- **EXERCISE AIM**
Repeat the entries exactly as they stand.

- **PROVIDED INFORMATION**

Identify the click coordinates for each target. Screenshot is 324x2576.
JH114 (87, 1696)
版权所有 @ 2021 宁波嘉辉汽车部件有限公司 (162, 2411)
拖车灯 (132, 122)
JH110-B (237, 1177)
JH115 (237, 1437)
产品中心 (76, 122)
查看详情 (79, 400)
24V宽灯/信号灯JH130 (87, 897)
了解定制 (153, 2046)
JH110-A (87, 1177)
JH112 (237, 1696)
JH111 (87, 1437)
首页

- **ANSWER TO THIS PROBLEM**
Identify the click coordinates for each target. Screenshot is 324x2576.
JH114 (87, 1696)
版权所有 @ 2021 宁波嘉辉汽车部件有限公司 (162, 2411)
拖车灯 (132, 122)
JH110-B (237, 1177)
JH115 (237, 1437)
产品中心 (76, 122)
查看详情 (79, 400)
24V宽灯/信号灯JH130 (87, 897)
了解定制 (153, 2046)
JH110-A (87, 1177)
JH112 (237, 1696)
JH111 (87, 1437)
首页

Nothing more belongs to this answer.